Do Taim ao Chuí entre erros e vaidade

Por Ney Gastal

Ecologia também é arte. Não é bem isso, mas passa perto. Pelo menos é o que o chamado mercado de livros de arte, no Brasil, parece acreditar. De uns tempos para cá multiplicam‑se os livros “de arte” com temas ecológicos. “Livros de arte”, na definição debochada de um dos maiores editores brasileiros, são livros grandes, coloridos, bonitos, cheios de fotos, que podem ser folheados em cinco minutos e cujo texto ninguém lê.
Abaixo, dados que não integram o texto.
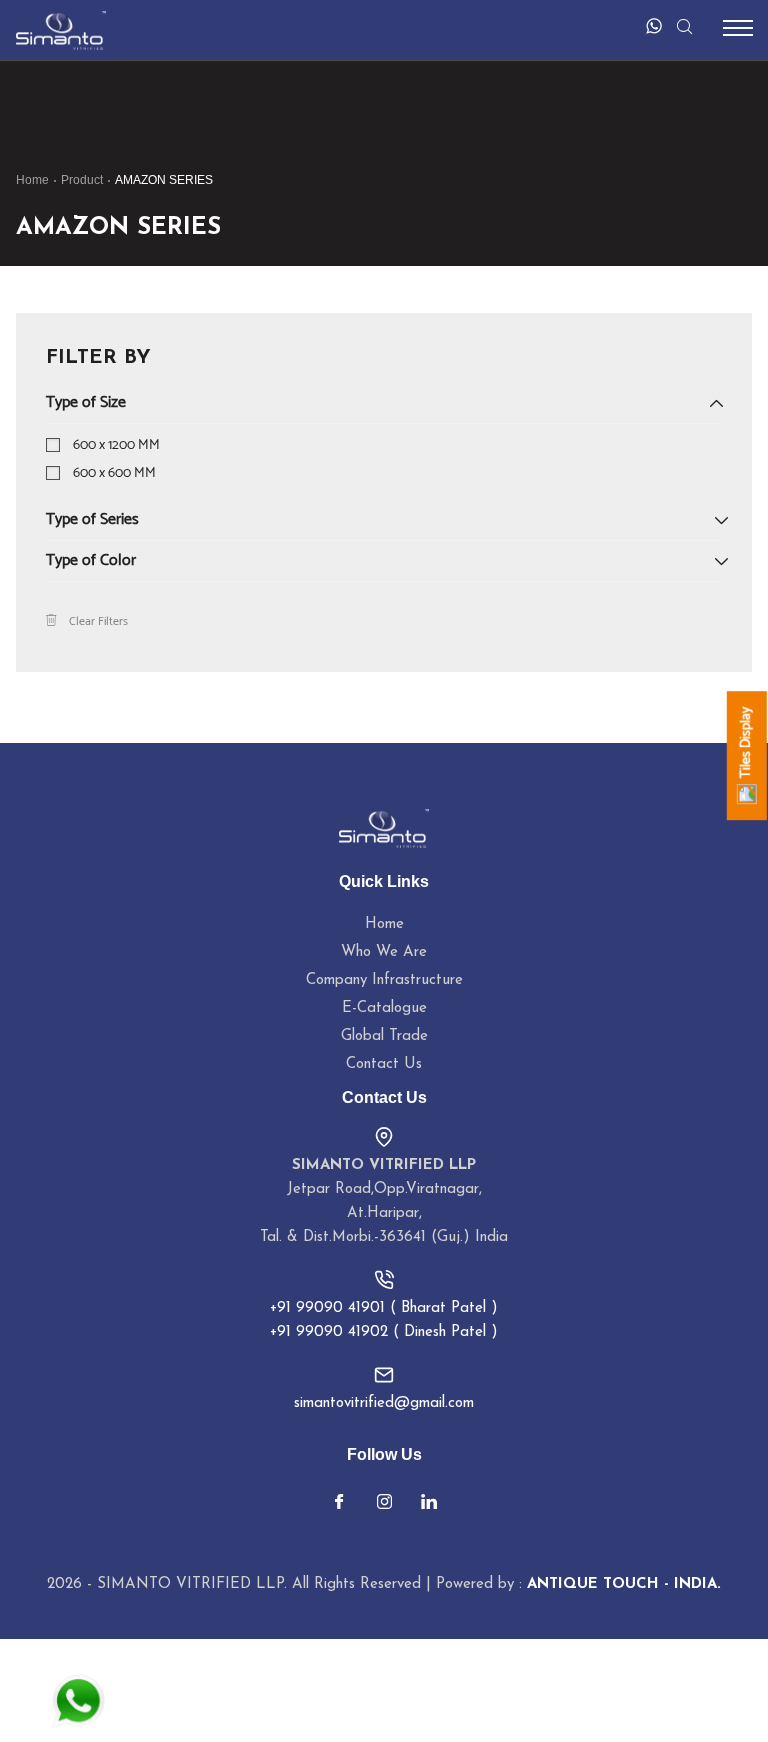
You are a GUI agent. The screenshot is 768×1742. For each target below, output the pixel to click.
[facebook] (339, 1504)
Até algum tempo atrás centravam‑se em temas arquitetônicos ou (realmente) artísticos, de forma que valiam mesmo principalmente por seu conteúdo pictórico. Problema é que, ao passarem a registrar temas ambientais, passaram também a pretender possuir um conteúdo técnico e científico do qual, na maior parte das vezes, passam longe. Muito longe.
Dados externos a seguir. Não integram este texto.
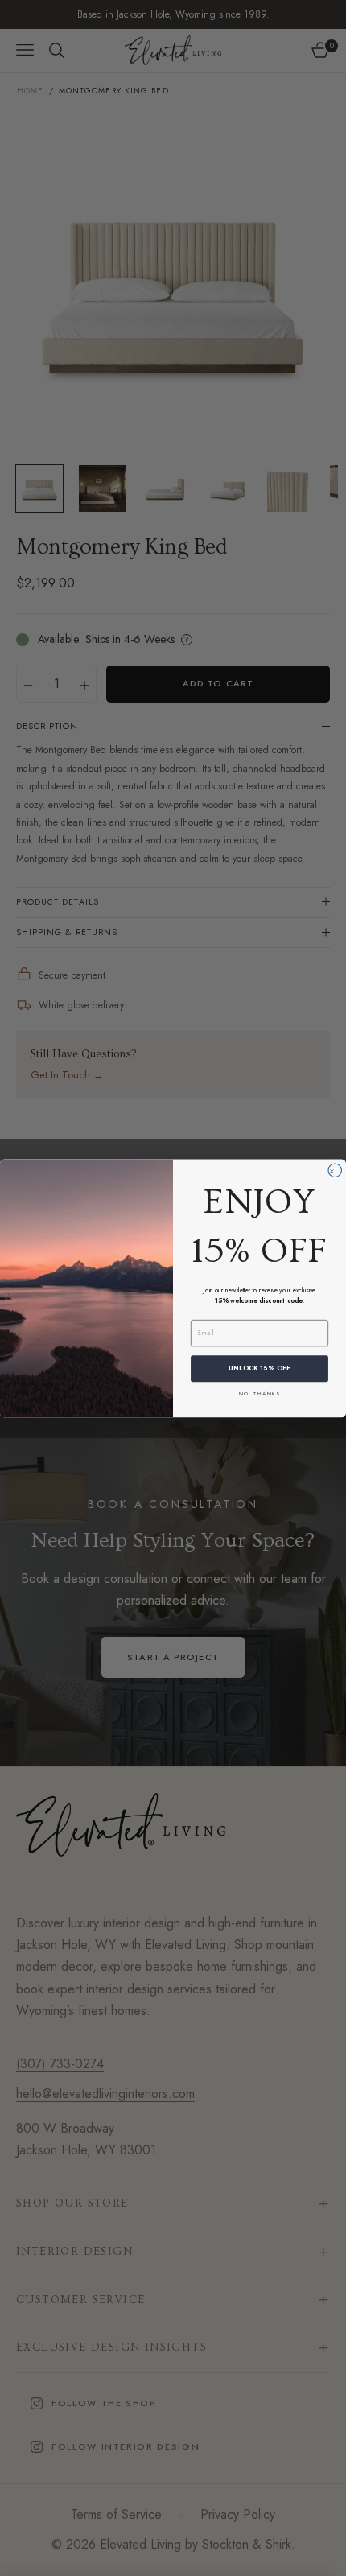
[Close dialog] (335, 1170)
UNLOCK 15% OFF (259, 1368)
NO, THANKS (259, 1393)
Exemplo? “Do Taim ao Chuí”, fotos de Alex Soletto, texto de PauloNogueira‑Neto, patrocínio da Albarus, edição da Empresa das Artes, Projetos e Edições Artísticas Ltda., de São Paulo. Preliminarmente é preciso deixar claro que a parte “artística”, ou seja, o lado visual do livro é perfeito. Tanto as fotos de Soletto quanto a programação visual da obra são de primeira qualidade, e cumprem perfeitamente com os objetivos propostos a um “livro de arte”. Quer dizer, se você folhear suas páginas em cinco minutos, olhando as figuras, terá o máximo que o livro pode lhe dar.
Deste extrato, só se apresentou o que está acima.